The authors are obviously very advanced and occasionally the tone is one of a professor who skips steps to avoid confusing students, which irks me but the extra detail probably would just confuse me. Also, I will probably avoid the BBQ rigatoni and grilled potato ice cream recipes, but these bizarre combinations only underscore the fearlessness required in the kitchen.

Monday, January 10, 2011

Sweet Revenge

Picture by Jessica, not the internet. 

On our first bakery tour, over the summer, my sisters and I only made it to one of the five we'd picked out, but we clearly chose the right one in Sweet Revenge. Truth be told, we went there first because the name sounded good and the website was pretty. But look at that picture! Frosty lemonade and gorgeous cupcakes! Pictured are the Dirty (chocolate), the Pure (vanilla), and the Crimson & Cream (red velvet). I think, by these three basic flavors, you can tell the quality of any bakery. If you can't get those right, what's the point? These were delicious, flavorful and moist. Excellent ingredients and simple, clean baking. Just perfect.

Cupcakes Gone Corporate

Yesterday, the New York Times announced that popular cupcakery Crumbs Bake Shop is merging with an investment company and will soon be publicly traded. The bakery plans to expand from its 34 current locations to more than 200 nationwide over the next four years. Now, I'm pulling for long term growth on the cupcake trend as I'm sure many are, but 200 locations?  Honestly, I will shell out $4+ for a well-done cupcake for years to come, possibly forever, simply because I don't like making them (There, I said it.) But I have to believe Crumbs is contributing to the idea of the "cupcake bubble". Part of what makes the treats so special is that they are so familiar, yet bakers everywhere have elevated them to a luxury good, worthy of the higher price. For the cost of two gourmet cupcakes, you could buy a dozen from say, Giant, or just make them yourself, but Giant isn't paying for Madagascar bourbon vanilla and you don't have the time to figure out if you've over-stirred the batter. So you leave it to the experts.

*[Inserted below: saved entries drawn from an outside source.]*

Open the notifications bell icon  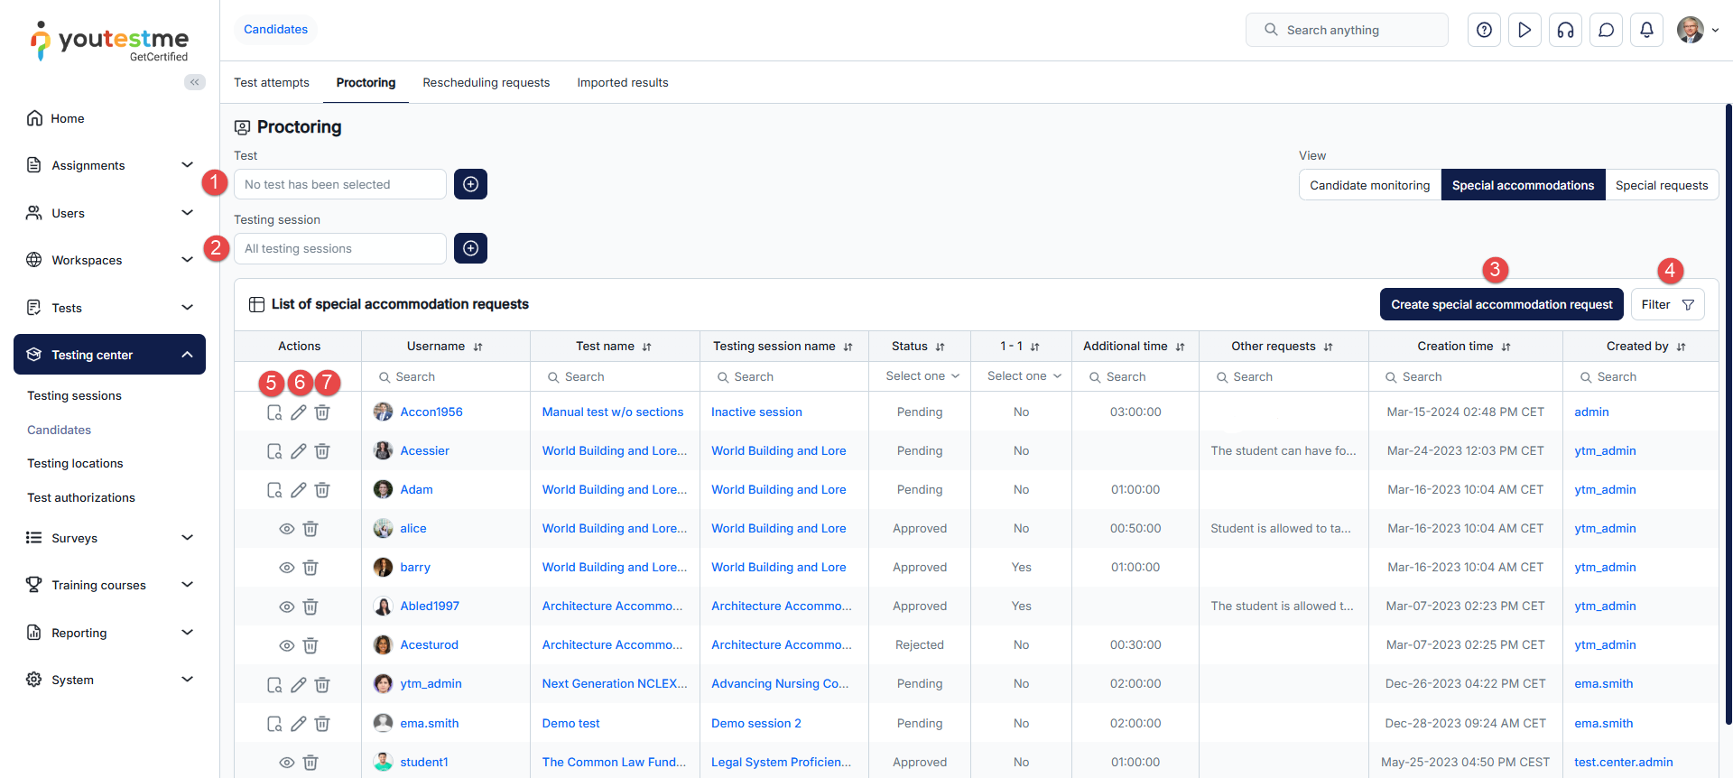coord(1646,30)
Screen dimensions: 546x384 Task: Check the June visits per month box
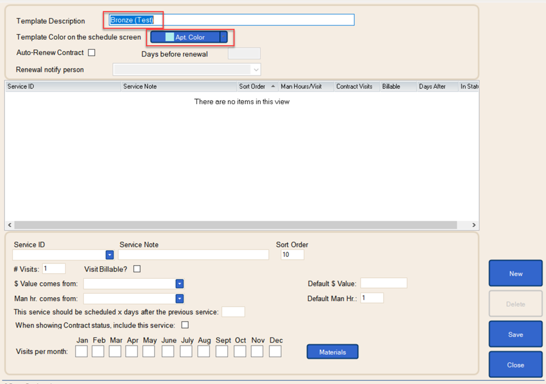169,350
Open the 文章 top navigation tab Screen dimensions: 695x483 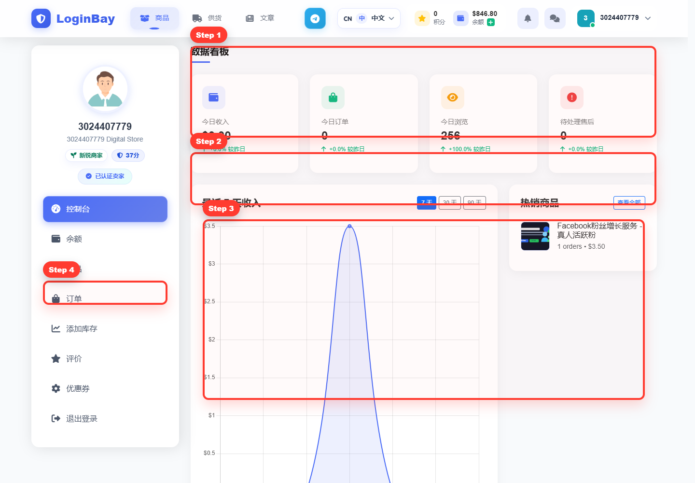coord(260,18)
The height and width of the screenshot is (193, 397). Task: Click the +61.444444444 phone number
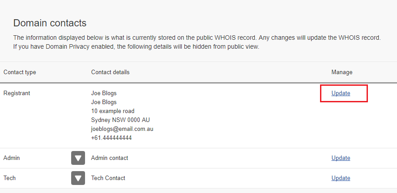(111, 138)
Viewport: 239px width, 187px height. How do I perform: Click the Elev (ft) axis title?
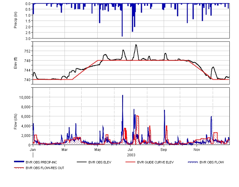pyautogui.click(x=16, y=63)
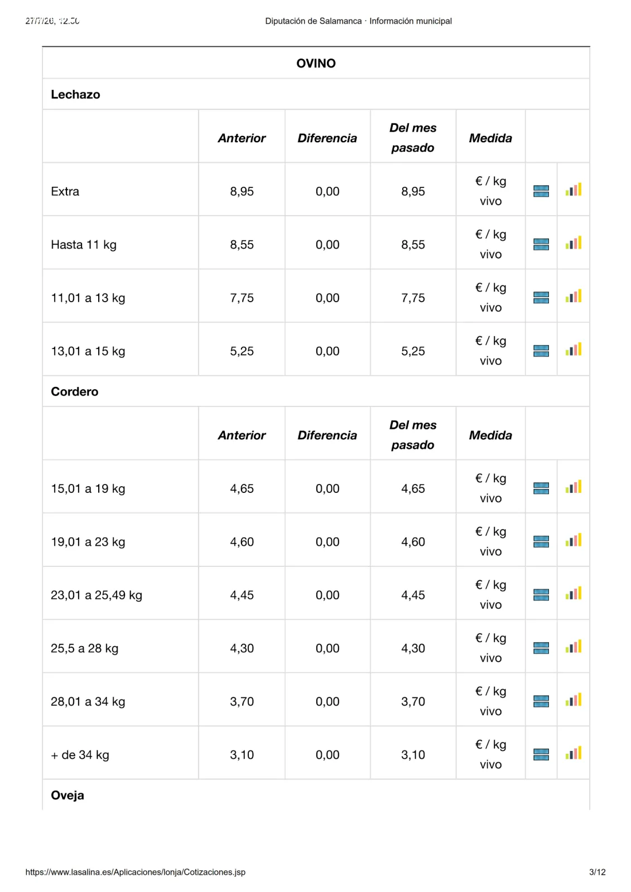Open the table icon for Extra lechazo
This screenshot has height=892, width=631.
pos(541,191)
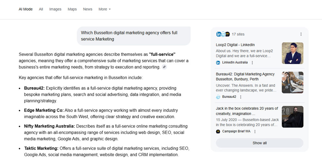
Task: Open the News tab
Action: (x=88, y=9)
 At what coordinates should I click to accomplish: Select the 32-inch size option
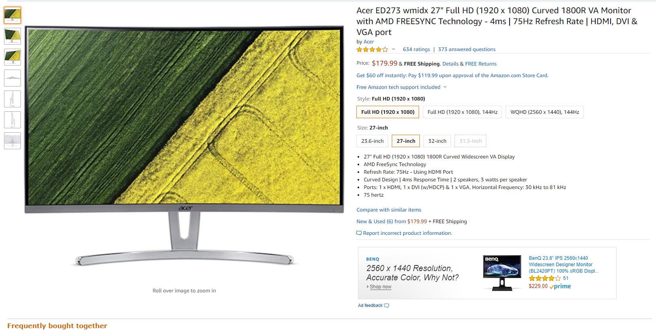point(437,141)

The problem lies in the idea that this trend will last forever. Chocolate certainly did, why not cupcakes? Because anyone can make them. The cupcake bakery is going to continue to attract even more former lawyers, corporate types, out of work architects, and home bakers. Already, you can just about find three cupcake shops within a square mile in any city, though most likely, only one is any good. Cupcakes won't lose their allure (how could they?) but those architects are going to continue to flood the market and Crumbs has got TNT by the dam.

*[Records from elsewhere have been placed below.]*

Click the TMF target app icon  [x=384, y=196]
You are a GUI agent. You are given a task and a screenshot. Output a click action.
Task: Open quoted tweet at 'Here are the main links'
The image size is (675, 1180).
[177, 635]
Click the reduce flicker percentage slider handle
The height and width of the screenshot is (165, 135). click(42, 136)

I only hope that those frosting-mongers masquerading as cupcakeries (I'm looking at you, Red Velvet and Baked and Wired) will either die out or learn to step it up in case Crumbs Walmarts all over everyone.Yet Crumbs, if you can hear me, congratulations. I have often ended an outing with a friend in your intimate shop, sharing a cupcake or a slice of apple crumb cake. You are not my favorite, but I have been satisfied. I am fascinated by what you are doing and can't wait to see how things turn out. Don't burst my bubble.

Sunday, January 9, 2011

Walnut Slug

Nom.

Today, I made stollen, a German sweet bread/fruitcake. I enlisted the help of my little sister, who couldn't get behind the name "stollen" as it reminded her too much of Stalin and renamed it the "walnut slug." And yeah, I could see some similarities in the way the rolled loaf is shaped a bit like a slug and the molten nut mixture could be compared to slime. In any case, the rolled slug version ended up being tragically more than the twisted and baked version, but it was delicious anyway. Recipe adapted from Apricosa and halved because I have no need for two loaves of bread:

Garmisch Nut Stollen / Garmischer Nußstollen
From Cuisine: The Magazine of Fine Food and Creative Living, December 1979
Makes 1 loaf
 
Milk Mixture:
1/2 cup milk
1/4 c. unsalted butter
A shake of salt

Yeast Mixture:
1 package active dry yeast
2 tsp. sugar
1/3 cup warm water (105-115 degrees)

Main Mixture:
1 egg
1 egg yolks
1 Tbs. sugar
2 ½ cups all-purpose flour
1/4 tsp. ground cinnamon
1/4 tsp. ground nutmeg
1 cup raisins

Nut Filling:
2 egg whites at room temperature
1 cup chopped walnuts
1 cup of ground walnuts
1/2 cup sugar
2 tsp. water
1/2 teaspoon ground cinnamon

For Finishing:
1 egg yolk
2 Tbs. whole milk
2 tsp. sugar
Never got to the icing...


Heat milk, butter, and salt in microwave or sauce pan until butter is melted.  Stir to mix, then set aside and let cool until lukewarm.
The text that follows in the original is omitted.